Abruzzo, torna nelle piazze la protesta degli studenti

14 Ottobre 2022

PESCARA. Gli studenti abruzzesi scendono in piazza. Prima manifestazione, oggi, alle 16,30, davanti al palazzo della Regione, in piazza Unione a Pescara.La protesta, indetta dall’Unione degli...

PESCARA. Gli studenti abruzzesi scendono in piazza. Prima manifestazione, oggi, alle 16,30, davanti al palazzo della Regione, in piazza Unione a Pescara.
La protesta, indetta dall’Unione degli Studenti Abruzzo per chiedere un intervento a favore delle politiche giovanili, anticipa la grande manifestazione regionale del 18 novembre prossimo, in cui verrà illustrata la piattaforma rivendicativa "Margini al centro" che poggia le basi su interventi strutturali per le scuole.
«Viviamo in un periodo storico afflitto da una crisi pandemica, climatica e bellica che, inevitabilmente, hanno colpito la nostra generazione in termini sociali ed economici. E il mondo della scuola, con tutte le sue carenze strutturali, è uno dei luoghi che ne risente maggiormente», dichiara Francesca Cantagallo, dell'esecutivo regionale dell’Uds Abruzzo, «proprio per questo, abbiamo stilato la piattaforma "Margini al centro", che propone azioni concrete volte a tutelare il nostro diritto allo studio e il diritto ad un futuro dignitoso».
L'Unione degli studenti, movimenti ispirato alle forze di sinistra è tra i più attivi e rappresentativi del mondo studentesco abruzzese, in prima linea nelle rivendicazioni di piazza. La manifestazione odierna apre la stagione delle proteste con una serie di incontri che verranno calendarizzati nei prossimi giorni e il sit-in conclusivo fissato per il 18 novembre, sempre a Pescara.
Numerosi i punti contenuti nella piattaforma rivendicativa che gli studenti stanno approntando con l'ascolto dei collettivi locali: la riforma della legge regionale sul diritto allo studio, «che è ferma dal 1974 e che non tiene conto dello sviluppo e del progresso odierno, né di problematiche come il benessere psicologico, che deve essere tutelato attraverso sportelli psicologici gratuiti e accessibili a tutti i cittadini», fa notare l'Uds. Ma non solo. Il documento programmatico, che verrà sottoposto all'attenzione della Regione Abruzzo, contiene anche riflessioni riguardanti la questioni dei trasporti pubblici.
«Nella regione Abruzzo", sottolinea l'Unione regionale degli studenti, «i costi degli abbonamenti sono elevati e i servizi inefficienti.
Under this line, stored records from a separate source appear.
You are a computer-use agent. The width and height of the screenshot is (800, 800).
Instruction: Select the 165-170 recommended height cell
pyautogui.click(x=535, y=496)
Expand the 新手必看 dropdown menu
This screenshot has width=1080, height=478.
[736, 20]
Altri temi riguardano l’edilizia, con le strutture presenti che devono essere adeguate alle norme vigenti e necessitano di interventi di ristrutturazione, e la didattica, ferma ancora ad un metodo nozionistico e priva di percorsi di educazione sessuale, all’affettività e al consenso».
Non ultimo, il tema del Pcto, quel comparto che annovera i percorsi formativi all'interno degli istituti scolastici «che ad oggi», conclude l'Uds, «portano gli studenti ad essere sfruttati dentro le grandi aziende senza un reale approccio al mondo del lavoro. Infine, la tematica della rappresentanza, in quanto la Regione non coinvolge mai i rappresentanti e i sindacati degli studenti nelle decisioni che riguardano la scuola e la programmazione». (m.p.)